I sucked in a breath to demand he be let out, but Samuel’s reply had me letting it out again. “Mom, he’s not starving. You took him an entire side of beef this morning?—”
“—and if you even think about sending him to those criminals in the big shitty?—”
The big shitty? I mouthed at Brand.
His lips twisted, and he whispered, “The big city.”
Ida was still talking as she rounded the table. “—you’ll be the one starving, make no mistake. I’ve always known this Council experiment would fail, because it’s not natural! Packs are meant to keep to their own borders, protect their own?—”

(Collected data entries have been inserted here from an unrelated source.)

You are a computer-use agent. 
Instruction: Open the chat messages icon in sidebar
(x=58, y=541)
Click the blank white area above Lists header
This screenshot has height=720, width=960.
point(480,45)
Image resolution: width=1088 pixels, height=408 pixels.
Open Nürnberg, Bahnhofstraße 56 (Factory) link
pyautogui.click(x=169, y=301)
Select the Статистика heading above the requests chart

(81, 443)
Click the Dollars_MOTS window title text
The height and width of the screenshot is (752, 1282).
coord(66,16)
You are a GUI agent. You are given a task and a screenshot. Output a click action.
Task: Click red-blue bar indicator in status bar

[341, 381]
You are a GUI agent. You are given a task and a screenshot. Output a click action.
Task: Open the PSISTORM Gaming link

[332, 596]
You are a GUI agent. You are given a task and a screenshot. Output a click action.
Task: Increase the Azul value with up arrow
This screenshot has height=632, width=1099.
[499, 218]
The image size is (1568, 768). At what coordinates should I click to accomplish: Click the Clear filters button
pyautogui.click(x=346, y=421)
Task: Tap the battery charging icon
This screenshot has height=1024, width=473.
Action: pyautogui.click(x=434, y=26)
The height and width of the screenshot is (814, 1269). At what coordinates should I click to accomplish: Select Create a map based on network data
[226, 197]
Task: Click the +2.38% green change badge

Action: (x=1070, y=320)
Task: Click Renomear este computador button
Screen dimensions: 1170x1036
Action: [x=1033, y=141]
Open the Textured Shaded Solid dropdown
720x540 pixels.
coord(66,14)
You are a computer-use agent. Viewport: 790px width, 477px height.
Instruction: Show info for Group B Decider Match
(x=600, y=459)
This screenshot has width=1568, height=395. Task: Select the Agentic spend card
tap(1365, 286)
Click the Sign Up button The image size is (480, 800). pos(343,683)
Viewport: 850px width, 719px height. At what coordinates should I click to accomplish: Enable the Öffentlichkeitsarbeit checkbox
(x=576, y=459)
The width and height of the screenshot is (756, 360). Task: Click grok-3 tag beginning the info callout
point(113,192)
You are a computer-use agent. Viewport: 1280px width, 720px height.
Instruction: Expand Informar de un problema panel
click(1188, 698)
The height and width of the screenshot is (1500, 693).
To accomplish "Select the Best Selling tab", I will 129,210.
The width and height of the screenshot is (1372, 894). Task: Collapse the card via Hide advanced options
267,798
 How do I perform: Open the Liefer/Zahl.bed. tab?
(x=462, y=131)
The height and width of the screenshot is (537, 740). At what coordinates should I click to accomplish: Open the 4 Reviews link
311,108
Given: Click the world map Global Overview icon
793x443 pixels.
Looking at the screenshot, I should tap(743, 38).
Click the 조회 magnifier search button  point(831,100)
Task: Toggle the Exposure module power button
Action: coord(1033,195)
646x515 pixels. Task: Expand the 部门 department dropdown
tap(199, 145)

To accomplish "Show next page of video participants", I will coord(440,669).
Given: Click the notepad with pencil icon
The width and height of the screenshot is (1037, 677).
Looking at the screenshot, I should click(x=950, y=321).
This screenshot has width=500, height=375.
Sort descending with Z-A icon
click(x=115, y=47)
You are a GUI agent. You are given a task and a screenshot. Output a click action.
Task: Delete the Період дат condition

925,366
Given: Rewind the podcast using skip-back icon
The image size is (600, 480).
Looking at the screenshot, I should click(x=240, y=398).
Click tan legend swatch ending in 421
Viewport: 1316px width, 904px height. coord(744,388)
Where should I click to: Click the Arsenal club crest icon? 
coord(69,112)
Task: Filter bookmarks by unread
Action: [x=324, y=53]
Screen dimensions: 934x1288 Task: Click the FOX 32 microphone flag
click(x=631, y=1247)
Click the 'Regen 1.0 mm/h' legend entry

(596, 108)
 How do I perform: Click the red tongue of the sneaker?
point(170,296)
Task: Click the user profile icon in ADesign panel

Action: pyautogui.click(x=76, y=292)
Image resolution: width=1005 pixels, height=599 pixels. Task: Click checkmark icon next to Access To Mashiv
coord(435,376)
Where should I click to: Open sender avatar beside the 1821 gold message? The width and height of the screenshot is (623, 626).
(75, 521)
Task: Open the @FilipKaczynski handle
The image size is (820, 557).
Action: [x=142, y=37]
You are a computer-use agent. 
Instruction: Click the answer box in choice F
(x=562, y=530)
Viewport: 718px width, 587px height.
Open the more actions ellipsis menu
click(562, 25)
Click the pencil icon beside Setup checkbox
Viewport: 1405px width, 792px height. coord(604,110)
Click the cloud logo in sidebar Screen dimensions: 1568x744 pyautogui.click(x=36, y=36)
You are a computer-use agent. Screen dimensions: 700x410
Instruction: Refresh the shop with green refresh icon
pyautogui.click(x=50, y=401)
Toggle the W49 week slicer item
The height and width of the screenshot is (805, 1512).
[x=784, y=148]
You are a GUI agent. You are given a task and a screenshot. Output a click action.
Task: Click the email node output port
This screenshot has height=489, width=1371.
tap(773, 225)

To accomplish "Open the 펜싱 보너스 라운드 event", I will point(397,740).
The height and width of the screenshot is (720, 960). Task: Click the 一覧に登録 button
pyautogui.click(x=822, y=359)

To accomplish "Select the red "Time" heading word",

Samuel cut her off. “I’m not giving him over if I can help it. And you know why we needed the Council.”
Ida shook her head. “A War Council was what was formed, when it was needed. It should have been dissolved. You and I and every shifter who’s read the books in that library upstairs know what happens when shifters concentrate power in one place for too long. We get shifters like that Grand Alpha of Alphas—curse his soul forever—and then that Dimitrivich, and the only ones who win are the packs without honor, and sneaky rats like that McDonnell fellow.” Samuel’s expression grew even more grim at the mention of Finnick’s dad. “Brand, come get the doors for me. I’m going to feed our guest.” Ida stomped off to the door, carrying the plate.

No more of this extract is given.